It was a contemporary of Lucretius, the celebrated Roman orator Cicero (106–43 BC), who has provided posterity with the fullest use of integrity. Through his engagement in political disputes, Cicero is the classic source for the language of public debate in his time. His uses of integritas covered meanings of undamaged, soundness of mind, incorruptibility, chastity and purity of language.
The Latin root of integritas, namely integer, conveys the underlying sense of unity and continues to be used to this day for the single undivided numerical value. But there is no moral sense involved. The contrary was the case for its derivative. With long-term consequences for public discourse in the West to this day, integritas went beyond wholeness to cover value-laden ideas of moral perfection.11
The association of ideas that brought completeness together with morality in the Latin was female virginity. The sexist assumption in the public morality of the Roman Republic was that a broken hymen meant loss of virtue, the end of chastity.
This linkage of the physical and the moral is the root of the duality of meaning in integrity, retained to this day in all the languages that have a word derived from the Latin integritas. It was to have the long-standing consequences for public discourse that became one of the distinguishing features of western culture.

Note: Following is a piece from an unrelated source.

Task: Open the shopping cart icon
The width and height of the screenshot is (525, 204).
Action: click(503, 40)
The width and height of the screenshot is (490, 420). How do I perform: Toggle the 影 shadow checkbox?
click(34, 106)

We may infer from the incendiary power of the word ‘integrity’ in public debate that some of those original sexual connotations are buried not far below the surface. We will find them amply illustrated in Shakespeare, even with geopolitical connotations!

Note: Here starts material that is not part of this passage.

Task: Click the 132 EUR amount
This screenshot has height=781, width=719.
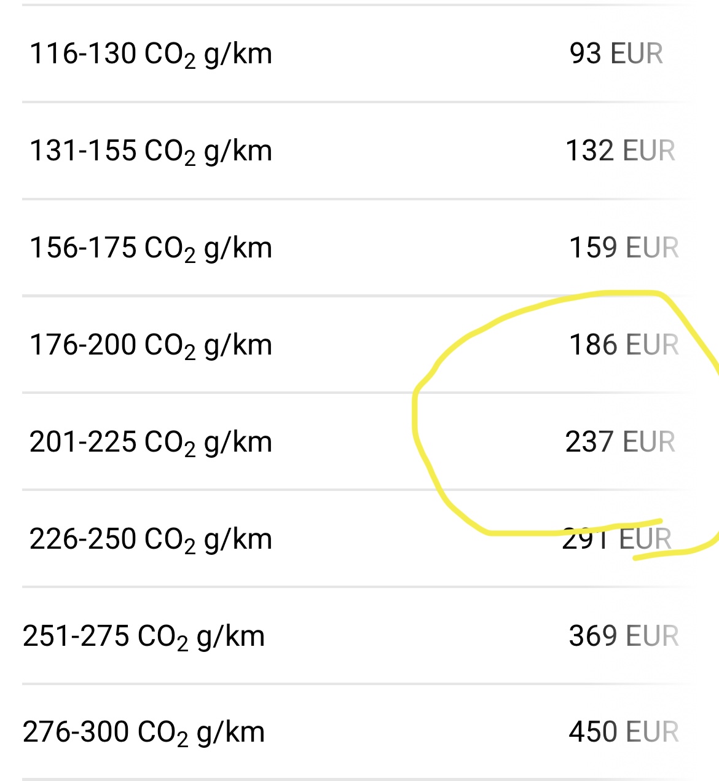Action: pyautogui.click(x=620, y=151)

An archetype at work in the Roman imagination lurks behind the western consciousness. Bill Clinton’s misdemeanours with a young woman weighed much more with the American public than the history of the dubious business dealings of the Bush presidents’ forebears.
If today we see integrity as an issue in every sector of life, it is because, like Lucretius, we appreciate the unbroken chain of being that links us to the existence of the universe. Beyond that, at the same time, we feel our contemporary troubles threaten the unique position that we have created for ourselves in the world around us.

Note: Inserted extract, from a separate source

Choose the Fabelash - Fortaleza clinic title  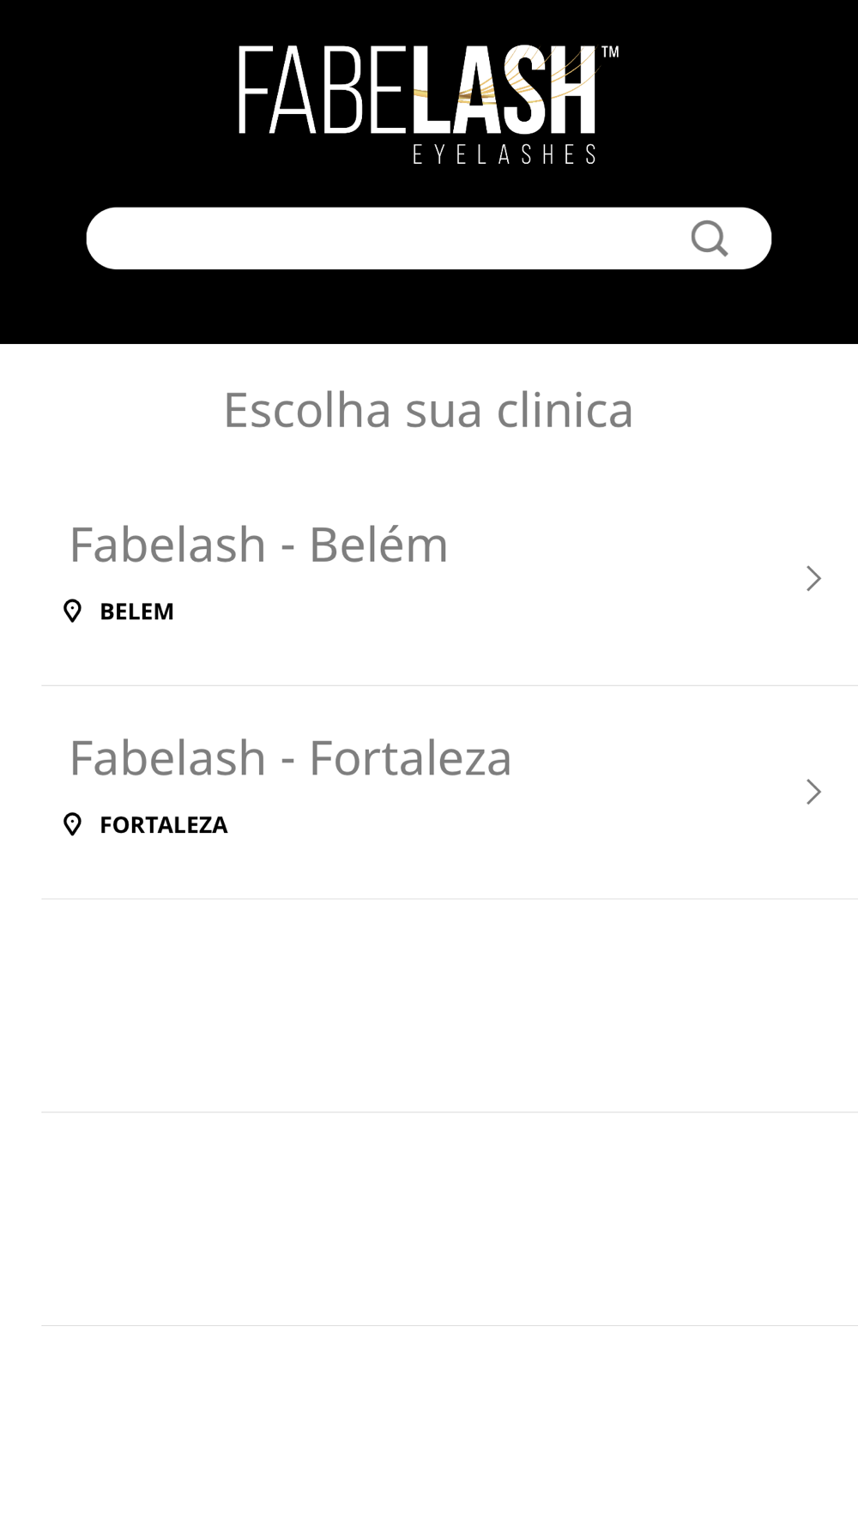[x=290, y=758]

We shall find in our exploration of the idea of integrity that the concerns the poet Lucretius addressed in his epic poem, namely the nature of existence and the variety of things in the world, remain to this day as the deep and underlying direction to which all references to integrity take us. Call it pathos, call it hubris, the culture of narcissism or what you will, it is our frequent reference to integrity in every sphere of life, human and natural, that has made it into the watchword for the special crisis of our time.
The hold that integrity was to take on the western imagination was established during the long domination of Roman Catholic Christianity. The only language that enabled the warring princes of medieval Europe to find an accommodation between their competing interests was Latin, and this was essentially the preserve of those educated in religious schools and universities.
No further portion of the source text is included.